GW806742X, an ATP mimetic, is a Potent MLKL and VEGFR2 Inhibitor

The pseudokinase Mixed Lineage Kinase domain-like (MLKL) is an essential effector protein in the necroptotic cell death pathway downstream of the protein kinase Receptor Interacting Protein Kinase-3 (RIPK3).  RIPK3–mediated phosphorylation of the activation loop in MLKL trips a molecular switch to induce necroptotic cell death. The structure of mouse MLKL revealing that MLKL contains a C-terminal pseudokinase domain and an N-terminal four-helix bundle (4HB) domain connected by a two-helix linker. The 4HB domain of MLKL is sufficient to induce necroptosis. It is able to oligomerize and translocate to membranes without an ectopic oligomerization domain or any other stimulus. In this study, GW806742X is an ATP mimetic and a potent MLKL (Mixed Lineage Kinase domain-like protein) inhibitor. GW806742X binds the MLKL pseudokinase domain with a Kd of 9.3 μM. It also retards MLKL membrane translocation and inhibits necroptosis. In addition, GW806742X has activity against VEGFR2 (IC50=2 nM).

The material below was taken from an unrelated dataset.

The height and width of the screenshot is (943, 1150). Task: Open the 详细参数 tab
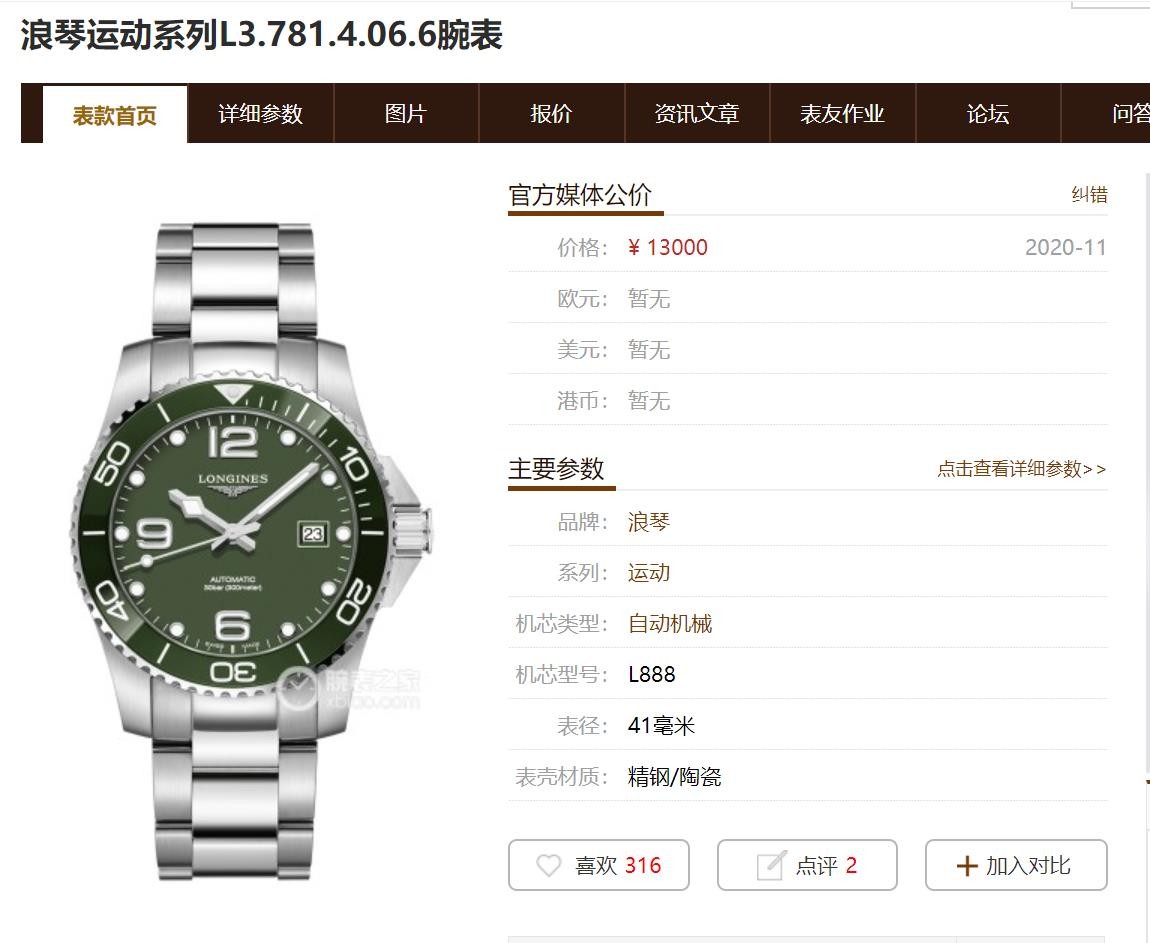click(260, 114)
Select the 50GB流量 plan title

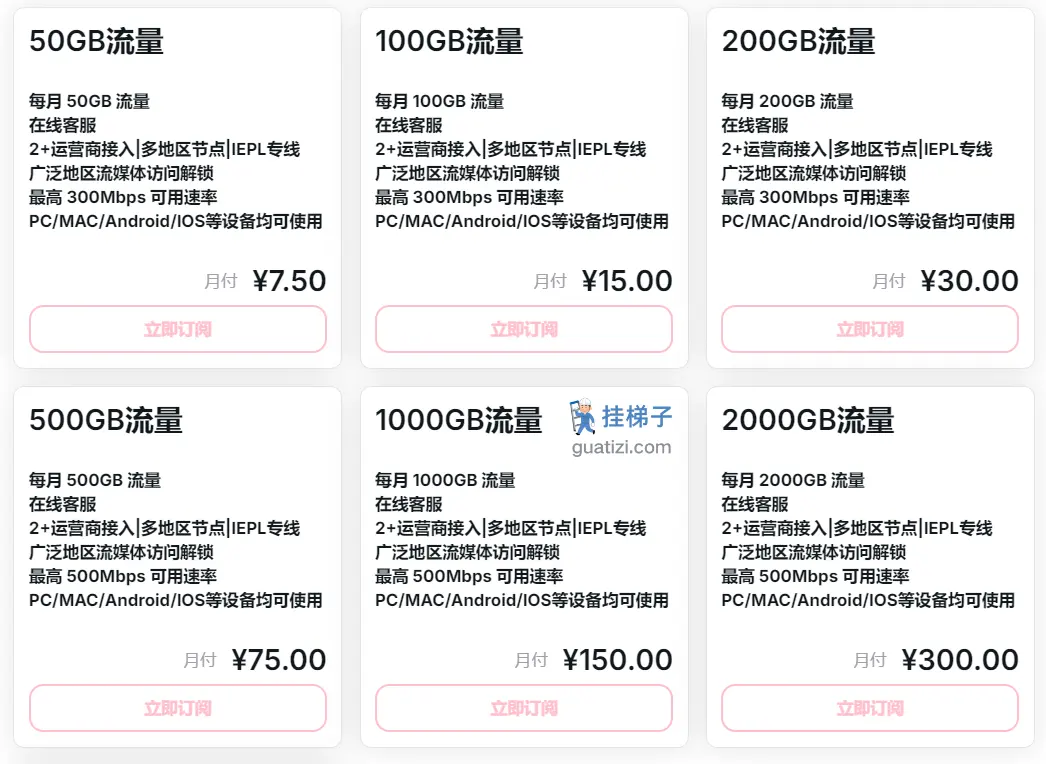[x=97, y=41]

GW806742X an ATP mimetic is a Potent MLKL and VEGFR2 Inhibitor 2021 03 05 - GW806742X, an ATP mimetic, is a Potent MLKL and VEGFR2 Inhibitor

GW806742X bound the nucleotide-binding site in the MLKL pseudokinase domain because it competes with either ATP or ADP for binding to MLKL. GW806742X rescues 50% of wild-type MDFs from TSQ-induced necroptosis with an IC50 < 50 nM, with >50-fold greater potency than Nec-1, when 1 ng/mL TNF treatment. In addition, GW806742X shows inhibition of VEGF-induced proliferation of HUVECs with an IC50 of 5 nM.

GW806742X is a small molecule targeting the nucleotide-binding site of the MLKL pseudokinase domain. It also retards MLKL membrane translocation and inhibits necroptosis. Thus, GW806742X provides a novel tool to investigate necroptosis and demonstrates the feasibility of using small molecules to target the nucleotide binding site of pseudokinases to modulate signal transduction.

Reference:

Hildebrand JM, et al. Proc Natl Acad Sci U S A. 2014 Oct 21;111(42):15072-7.